→ YOUR INSTRUCTIONS
Under this line is some data; print exactly the lines from the one containing "You are a GUI" through its last line, without pictures.

##### EXTRACTED INFORMATION #####

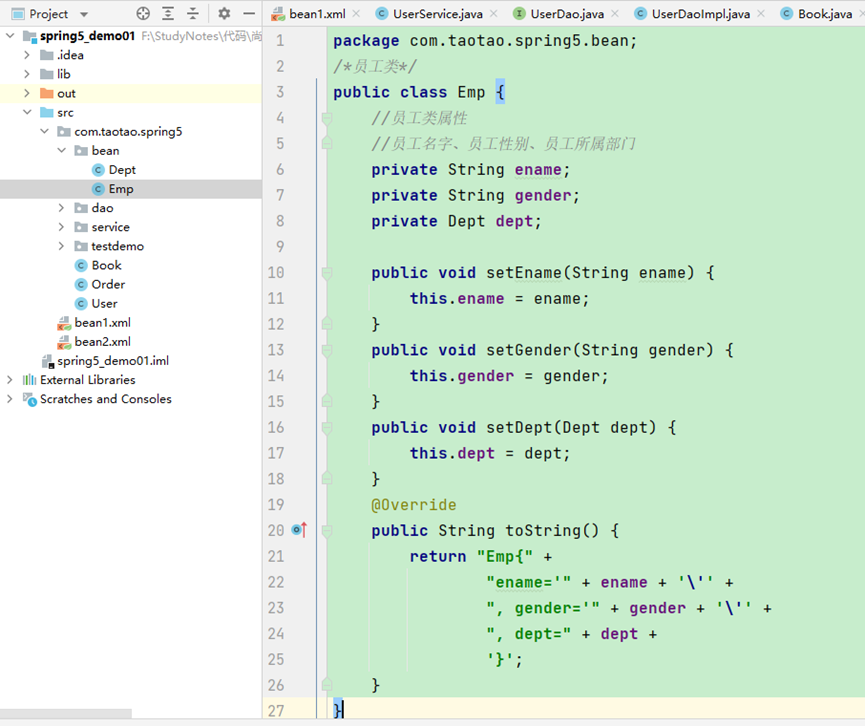Click the Expand All icon in Project panel
This screenshot has height=726, width=865.
click(168, 14)
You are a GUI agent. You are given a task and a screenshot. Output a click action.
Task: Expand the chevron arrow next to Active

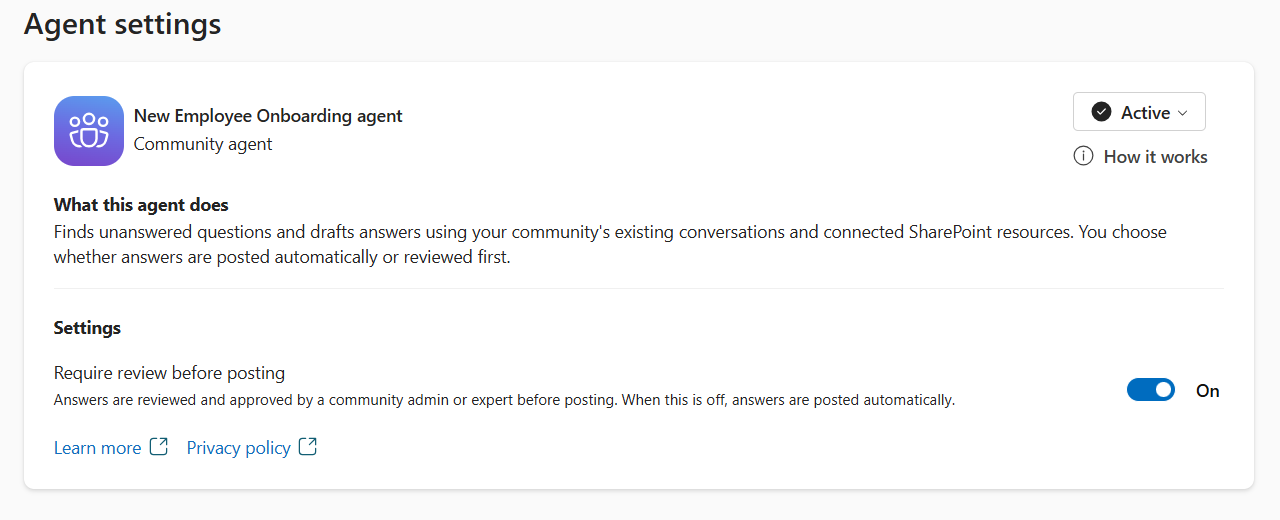(x=1184, y=113)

#####

→ ANSWER TO THIS TASK
You are a GUI agent. You are given a task and a screenshot. Output a click action.
Task: Expand the chevron arrow next to Active

(x=1184, y=113)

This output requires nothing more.